If you have a large pool of Build Agents it can be easy to incur in a terrible headache: plenty of hardware resources to handle, capabilities, pools, queues, etc.
Bearing this in mind, having a single default pool is the last thing you want IMHO:
There are exceptions to this of course, like if you work on a single system (loosely defined, like a single product or a single suite of applications) or if you have a massive, horizontal team across the company.
Otherwise pulling all the resources together can be a bit of a nightmare, especially if company policy gets in the way – what if each development group/product team/etc. needs to provide hardware for their pools?

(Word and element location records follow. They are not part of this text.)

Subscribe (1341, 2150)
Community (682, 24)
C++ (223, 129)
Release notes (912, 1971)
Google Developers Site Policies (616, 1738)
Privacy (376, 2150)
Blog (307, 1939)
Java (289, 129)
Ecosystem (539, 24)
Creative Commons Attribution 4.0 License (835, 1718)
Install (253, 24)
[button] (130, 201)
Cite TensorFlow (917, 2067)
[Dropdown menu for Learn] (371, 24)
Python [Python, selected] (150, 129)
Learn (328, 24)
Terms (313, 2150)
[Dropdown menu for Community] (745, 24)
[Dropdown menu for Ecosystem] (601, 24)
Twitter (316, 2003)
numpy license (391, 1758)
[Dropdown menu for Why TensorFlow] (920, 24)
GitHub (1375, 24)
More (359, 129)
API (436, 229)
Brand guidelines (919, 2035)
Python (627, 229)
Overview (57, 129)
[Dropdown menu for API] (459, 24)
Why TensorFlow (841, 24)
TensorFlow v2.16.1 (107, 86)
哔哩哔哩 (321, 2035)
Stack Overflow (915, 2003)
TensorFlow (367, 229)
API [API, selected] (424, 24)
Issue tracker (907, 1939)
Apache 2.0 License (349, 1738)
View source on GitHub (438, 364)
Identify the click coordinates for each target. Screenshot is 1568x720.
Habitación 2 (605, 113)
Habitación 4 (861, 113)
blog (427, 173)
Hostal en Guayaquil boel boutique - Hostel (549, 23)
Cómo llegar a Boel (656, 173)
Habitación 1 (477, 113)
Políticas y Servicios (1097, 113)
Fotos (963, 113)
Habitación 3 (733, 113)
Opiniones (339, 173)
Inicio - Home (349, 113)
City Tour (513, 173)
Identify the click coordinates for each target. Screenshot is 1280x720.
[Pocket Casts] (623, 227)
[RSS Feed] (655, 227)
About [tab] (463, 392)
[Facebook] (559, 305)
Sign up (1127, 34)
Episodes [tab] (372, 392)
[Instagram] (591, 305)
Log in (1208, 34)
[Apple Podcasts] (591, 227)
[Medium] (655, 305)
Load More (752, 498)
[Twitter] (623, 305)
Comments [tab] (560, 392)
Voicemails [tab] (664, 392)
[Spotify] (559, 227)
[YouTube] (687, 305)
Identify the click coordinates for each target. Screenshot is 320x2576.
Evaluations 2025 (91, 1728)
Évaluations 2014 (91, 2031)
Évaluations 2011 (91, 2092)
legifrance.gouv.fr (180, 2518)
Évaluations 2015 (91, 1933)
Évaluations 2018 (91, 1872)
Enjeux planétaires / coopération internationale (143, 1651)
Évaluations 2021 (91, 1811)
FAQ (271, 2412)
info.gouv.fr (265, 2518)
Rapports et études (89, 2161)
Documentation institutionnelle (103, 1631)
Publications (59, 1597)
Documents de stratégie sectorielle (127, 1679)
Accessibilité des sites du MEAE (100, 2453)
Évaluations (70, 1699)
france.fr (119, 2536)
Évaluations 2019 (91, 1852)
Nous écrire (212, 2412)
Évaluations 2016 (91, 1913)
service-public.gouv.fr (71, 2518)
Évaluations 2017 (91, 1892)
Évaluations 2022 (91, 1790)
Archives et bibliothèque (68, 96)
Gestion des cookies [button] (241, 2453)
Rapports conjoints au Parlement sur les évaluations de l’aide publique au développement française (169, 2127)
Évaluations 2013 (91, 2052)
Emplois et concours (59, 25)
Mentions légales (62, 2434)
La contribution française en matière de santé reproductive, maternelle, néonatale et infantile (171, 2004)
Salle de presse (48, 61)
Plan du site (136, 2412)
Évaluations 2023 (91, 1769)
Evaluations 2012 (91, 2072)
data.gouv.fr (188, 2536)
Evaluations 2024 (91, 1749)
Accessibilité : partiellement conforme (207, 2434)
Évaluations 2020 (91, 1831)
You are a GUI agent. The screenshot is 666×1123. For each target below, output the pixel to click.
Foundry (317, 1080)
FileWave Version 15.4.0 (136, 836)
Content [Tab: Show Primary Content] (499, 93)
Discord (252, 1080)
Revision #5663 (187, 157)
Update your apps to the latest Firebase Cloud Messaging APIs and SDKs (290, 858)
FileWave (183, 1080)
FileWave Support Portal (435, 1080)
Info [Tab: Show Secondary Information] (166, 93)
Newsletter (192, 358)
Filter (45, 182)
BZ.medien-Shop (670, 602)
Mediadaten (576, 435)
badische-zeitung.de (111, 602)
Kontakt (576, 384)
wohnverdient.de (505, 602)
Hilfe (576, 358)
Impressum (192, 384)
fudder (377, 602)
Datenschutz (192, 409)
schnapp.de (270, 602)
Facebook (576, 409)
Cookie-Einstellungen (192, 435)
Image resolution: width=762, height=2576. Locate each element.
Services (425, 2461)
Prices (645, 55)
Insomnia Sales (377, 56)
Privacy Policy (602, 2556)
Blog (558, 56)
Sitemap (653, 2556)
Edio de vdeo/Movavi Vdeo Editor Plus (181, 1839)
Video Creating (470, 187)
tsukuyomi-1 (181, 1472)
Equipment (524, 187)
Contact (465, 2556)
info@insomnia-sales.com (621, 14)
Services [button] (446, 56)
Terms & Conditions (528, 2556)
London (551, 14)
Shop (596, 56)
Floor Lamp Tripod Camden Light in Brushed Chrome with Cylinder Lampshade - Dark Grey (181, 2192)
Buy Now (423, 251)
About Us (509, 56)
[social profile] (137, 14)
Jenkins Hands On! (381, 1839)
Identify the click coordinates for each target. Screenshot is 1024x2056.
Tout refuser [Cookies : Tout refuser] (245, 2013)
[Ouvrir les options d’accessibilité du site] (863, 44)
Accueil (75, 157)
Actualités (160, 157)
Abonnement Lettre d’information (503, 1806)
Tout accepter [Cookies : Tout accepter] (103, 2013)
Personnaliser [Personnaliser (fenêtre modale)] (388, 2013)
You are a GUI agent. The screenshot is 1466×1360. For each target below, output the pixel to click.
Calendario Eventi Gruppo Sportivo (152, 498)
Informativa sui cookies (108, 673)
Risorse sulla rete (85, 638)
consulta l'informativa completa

Breaking this down means you can create pools based on corporate organisation (build/division/team/whatever), on products (one pool per product or service) or on geography.
Performance should be taken into account in any case: you can add custom capabilities marking something special about your machines:
Do you need a CUDA-enabled build agent for some SDKs you are using? Add a capability. Is your codebase so legacy or massive that takes advantage of fast, NVMe SSDs? Add a capability. You get the gist of it after a while.
That becomes very nice, because with capabilities you can define your perfect build requirements when you trigger the build, and the system is going to choose the one that has all you need – saving you the hassle of manually finding what you need.
Maintaining these Build Agents is also important – that is why a Maintenance Job can be scheduled to clean up the _work folder in the agent:
This can have an impact on your pools – that is why you can specify that only a certain percentage is going to undergo the job at once. Everything is also audited, in case you need to track down things going south.